Thursday, November 12, 2009

SANITISING ACTIVITIES OF GALAMSEY OPERATORS (NOV 12)

THE penchant among many people in our society to wilfully violate the law and get away with it has encouraged others to believe that deviant behaviour always pays and, therefore, such misconduct is rewarding.
A lot has been written and said over the years about the phenomenon of illegal mining, popularly called galamsey.
In mining areas of our country, particularly in places where gold and diamond are mined, it is a matter of record that fierce competition for the concessions bearing the ore and the stones has, more often than not, led to very ugly confrontations between these galamsey operators and those holding legitimate title to those concessions.
What is more tragic for these practitioners of illegal mining and the nation as a whole is the loss of many lives due mainly to the lack of sound safety measures in the pits or tunnels they dig to exploit the ore.
Only last Tuesday, reports emerged from Dompoase, near Wassa Akropong in the Amenfi East District in the Western Region, to the effect that 18 people lost their lives when a mining pit they were prospecting for gold caved in and buried them (see front page).
It is always a sad occasion when precious human lives are lost, especially in circumstances that otherwise could have been avoided.
The loss of such lives, apart from the gnashing of teeth, the trauma, pain and anguish it unleashes to the families, relatives, friends and well-wishers of the bereaved, also adversely impacts on the development and progress of the nation, as the most vital resource of society, the people, are lost to it.
While it is often too easy or convenient to label these galamsey operators as criminals and set the law enforcement agents on them, in an attempt to attain a quick fix of the problem, a more sober reflection will counsel a better and more scientific approach to dealing with the issue.
More often than not, it is the big and established multinational mining firms which manage to secure vast areas of the gold-bearing ores as their concessions.
The general well-being of the indigenous people, including those from the surrounding areas, is, with the exception of a few notable cases, not the fundamental concern of these mining conglomerates.
Indeed, that is why mining communities, in spite of the huge wealth they are sitting on, still rank high among the league of the poor.
Not only do the majority of people of these areas fail to get jobs in these mines; their lands and water bodies which could be used to create alternative employment for them are also either taken up as part of the concessions or destroyed in the process of extracting the ore.
Thus vast numbers of people, including those from outside the mining communities attracted by the mineral wealth, are left without jobs and money to look after themselves and their dependants.
In the face of these difficulties, and with no hope of benefiting from the mineral wealth secured by these firms, galamsey becomes the only avenue for many of these desperate, largely unskilled people.
We believe that a better way of dealing with the galamsey menace is to integrate the operators into the general mining plan of such mineral rich communities.

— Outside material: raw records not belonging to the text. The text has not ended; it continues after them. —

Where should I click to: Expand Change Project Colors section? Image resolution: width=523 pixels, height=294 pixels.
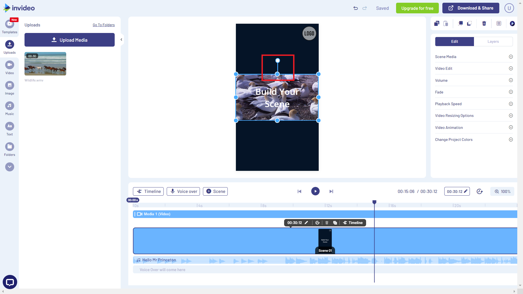click(x=474, y=139)
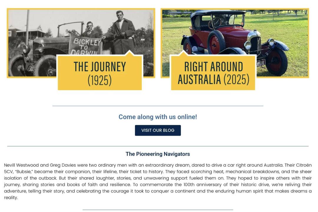Click Come along with us online heading

coord(158,117)

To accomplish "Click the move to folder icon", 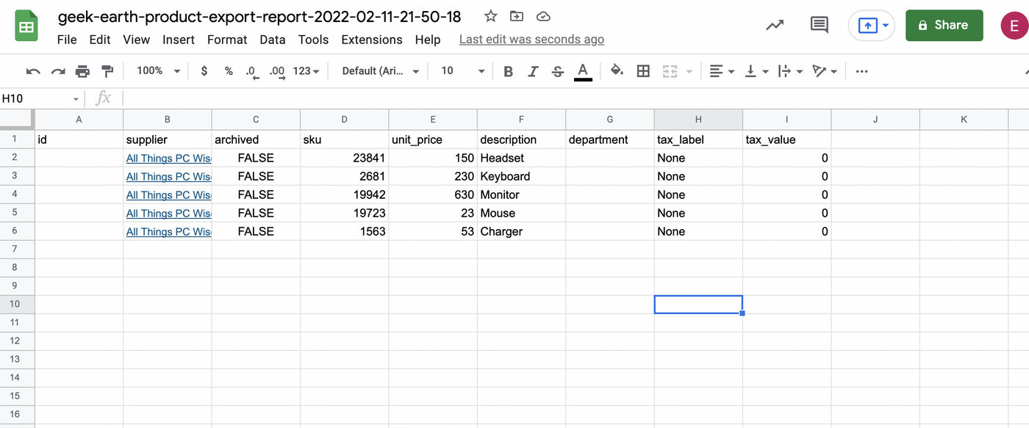I will click(517, 16).
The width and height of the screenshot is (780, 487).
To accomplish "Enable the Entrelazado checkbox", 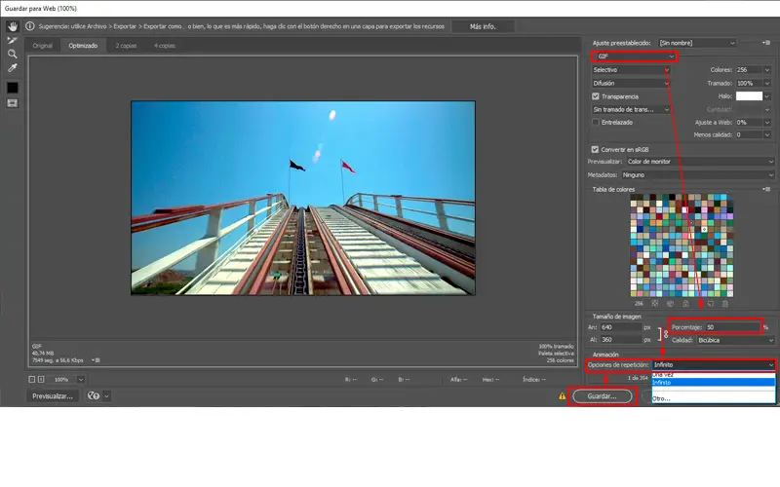I will tap(596, 122).
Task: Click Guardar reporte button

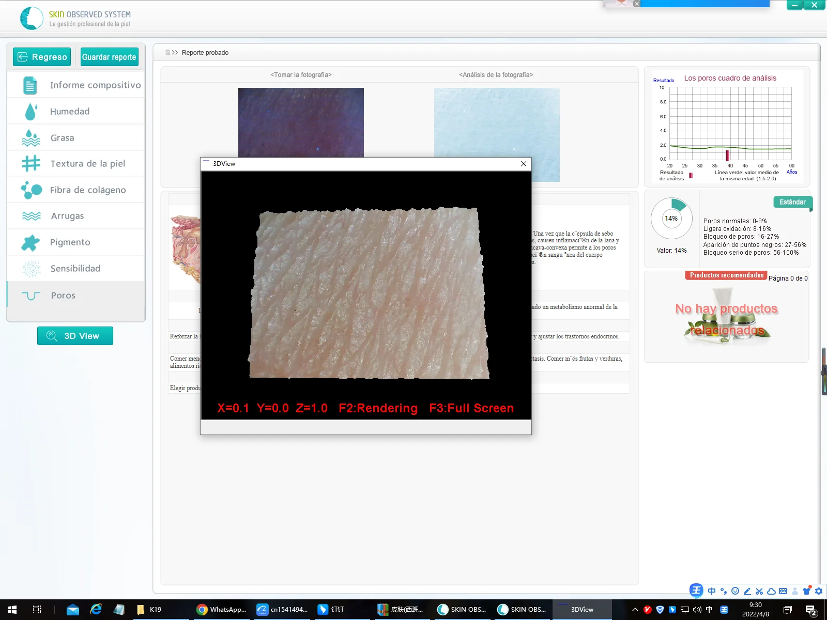Action: tap(109, 57)
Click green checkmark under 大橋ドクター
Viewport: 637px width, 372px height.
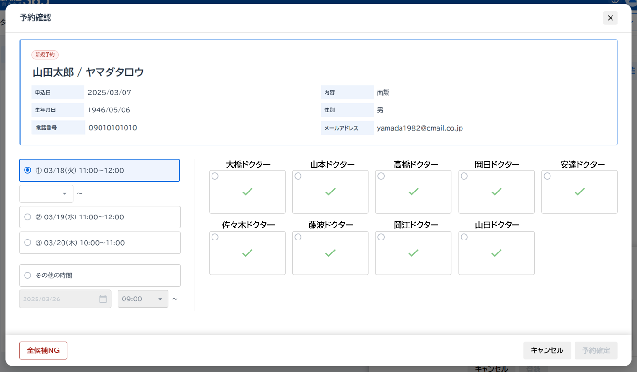[x=247, y=192]
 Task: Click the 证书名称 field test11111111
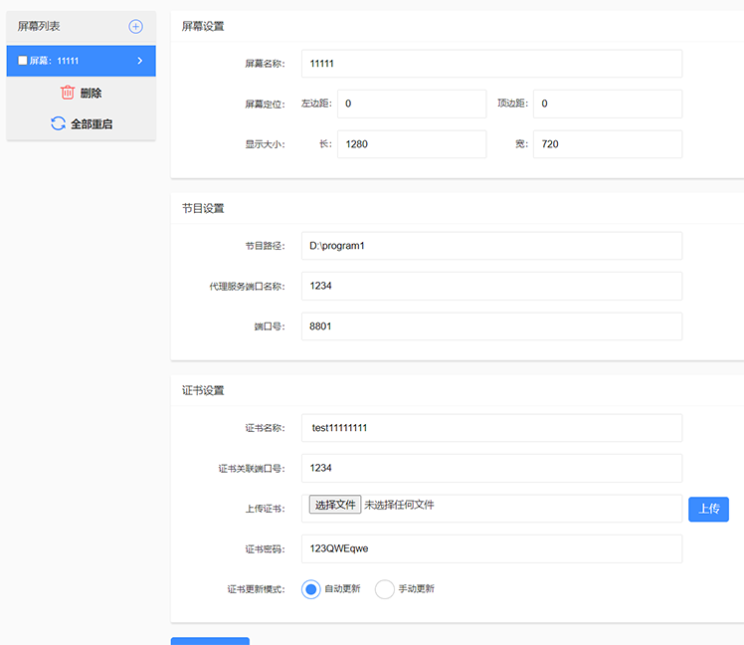tap(491, 428)
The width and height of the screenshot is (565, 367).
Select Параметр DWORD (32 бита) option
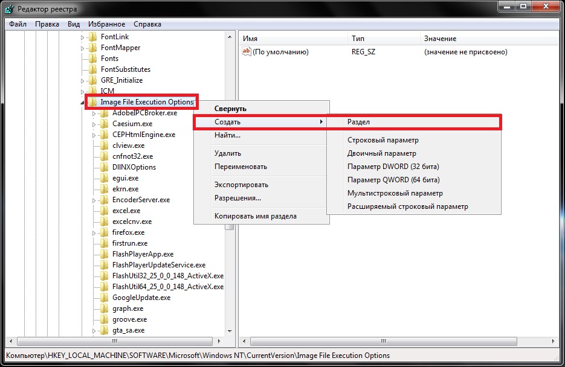[x=393, y=167]
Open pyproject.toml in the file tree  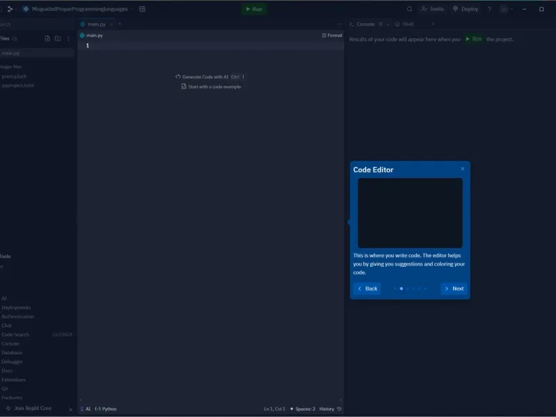pos(18,85)

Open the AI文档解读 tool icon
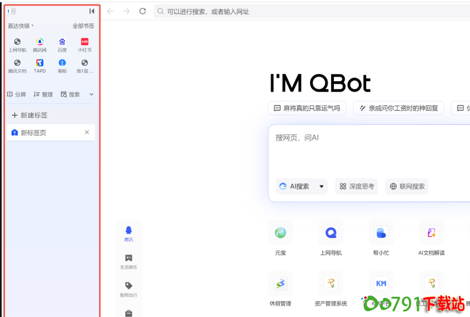click(431, 233)
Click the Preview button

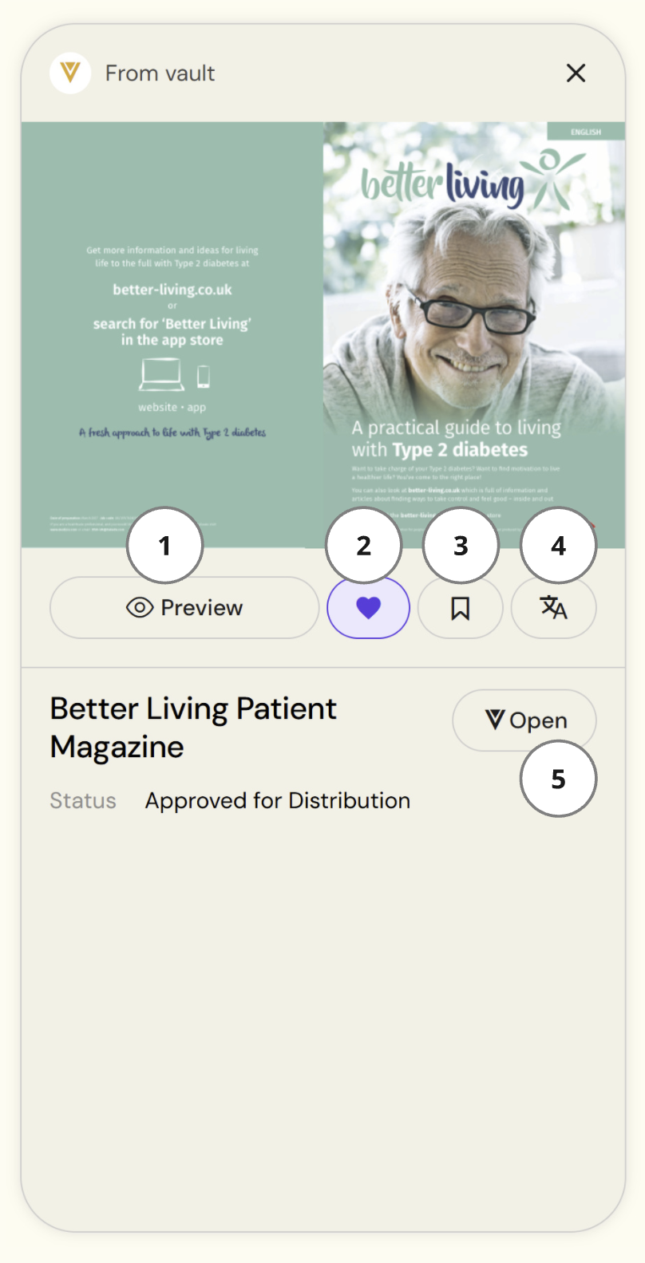click(x=184, y=608)
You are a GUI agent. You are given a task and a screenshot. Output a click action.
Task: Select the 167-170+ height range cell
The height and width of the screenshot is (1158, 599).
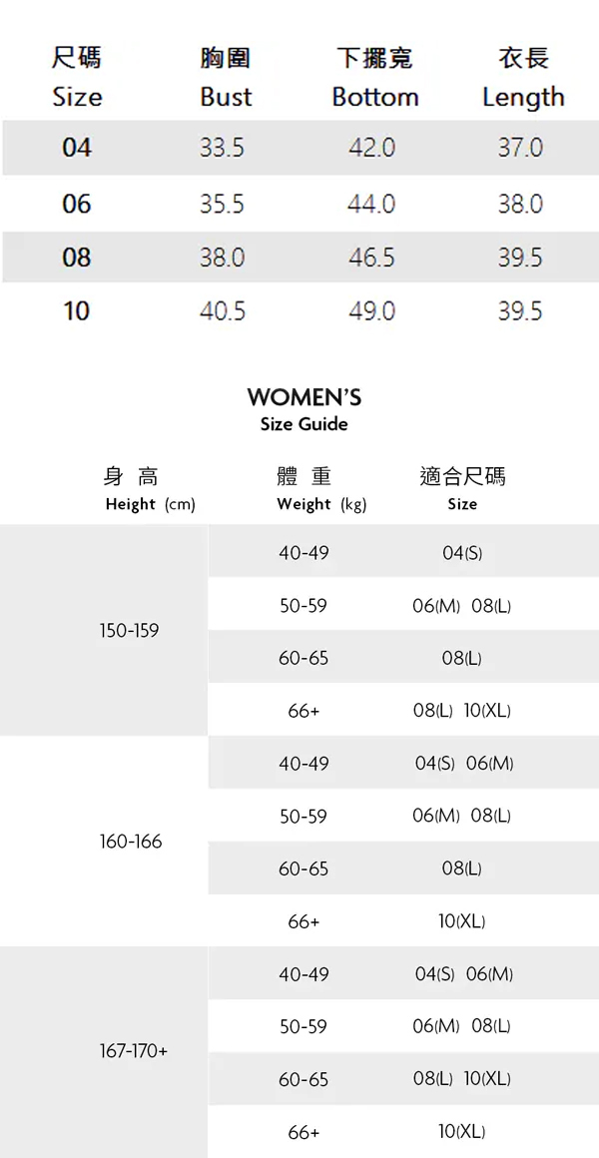tap(134, 1052)
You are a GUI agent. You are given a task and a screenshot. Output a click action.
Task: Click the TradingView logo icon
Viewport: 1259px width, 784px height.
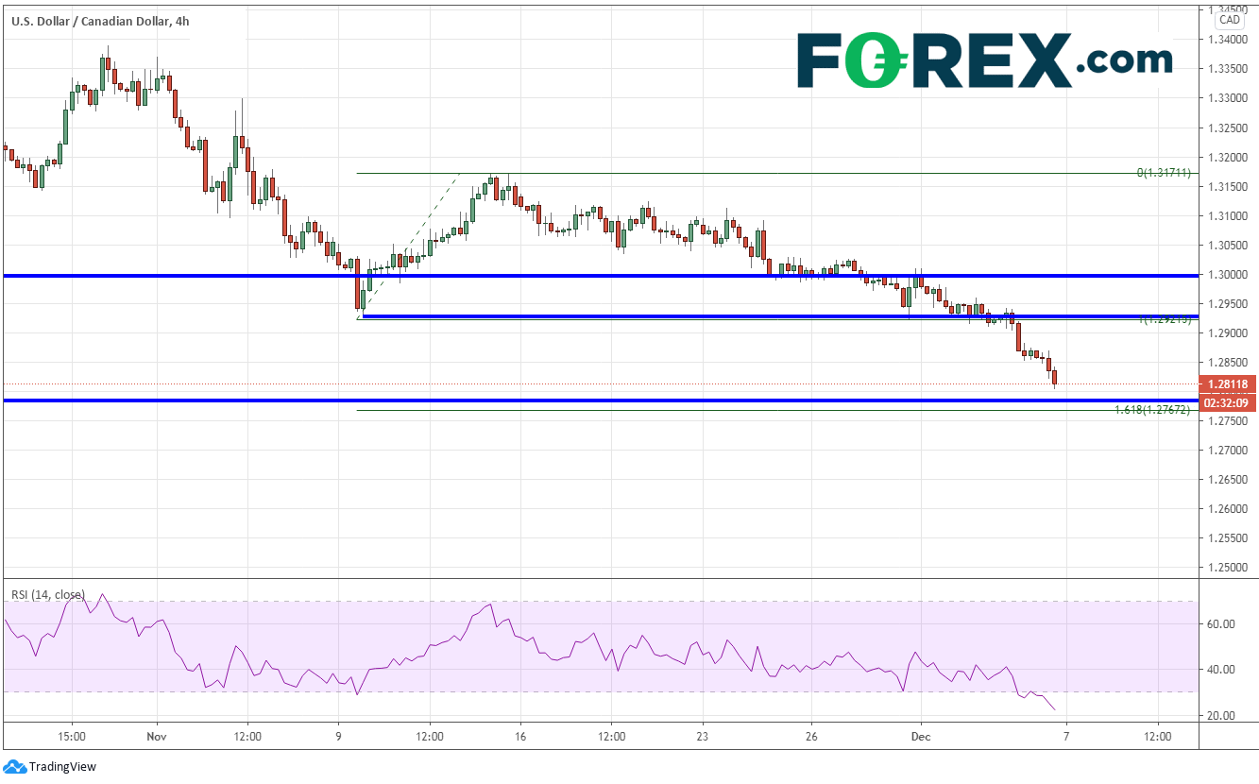point(14,766)
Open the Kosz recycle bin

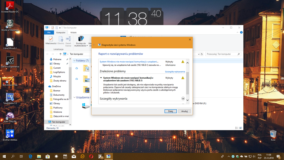point(273,134)
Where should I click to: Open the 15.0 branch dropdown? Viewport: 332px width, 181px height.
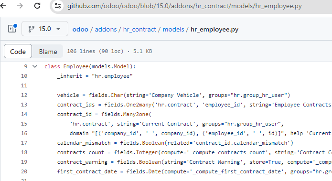(45, 29)
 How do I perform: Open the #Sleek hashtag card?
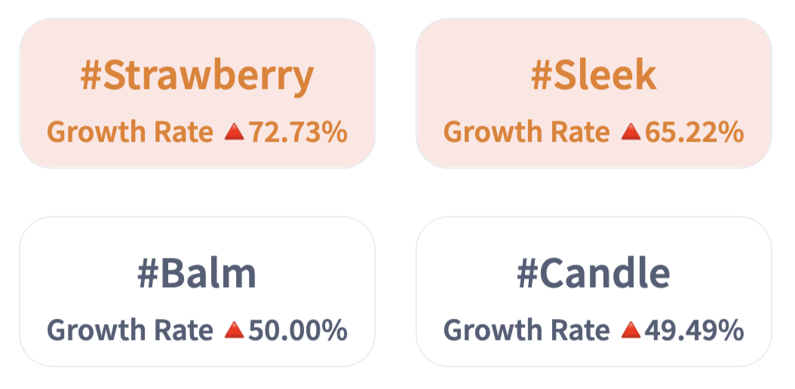pyautogui.click(x=594, y=93)
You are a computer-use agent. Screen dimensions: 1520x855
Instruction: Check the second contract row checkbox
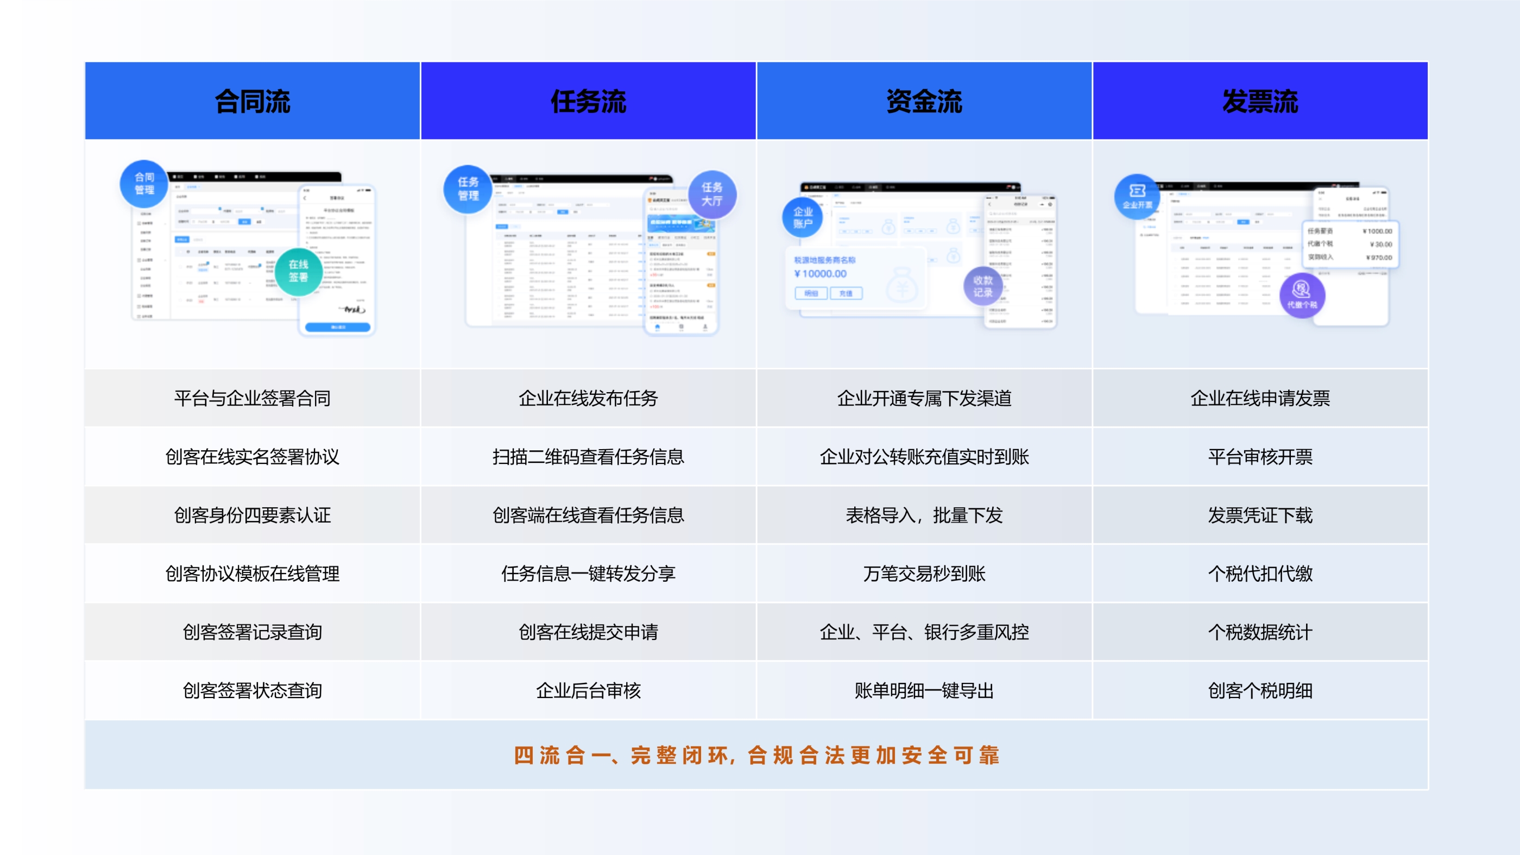[x=181, y=283]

The government, through the various district assemblies, community leaders and mining concerns, should look at the possibility of forming out of these desperate and unorganised group mining co-operatives which can be given some part of the concessions to operate .
Through these and other innovative measures, it is possible to manage and control the galamsey menace and thus save many more precious lives which are lost all the time to these unsavoury practices.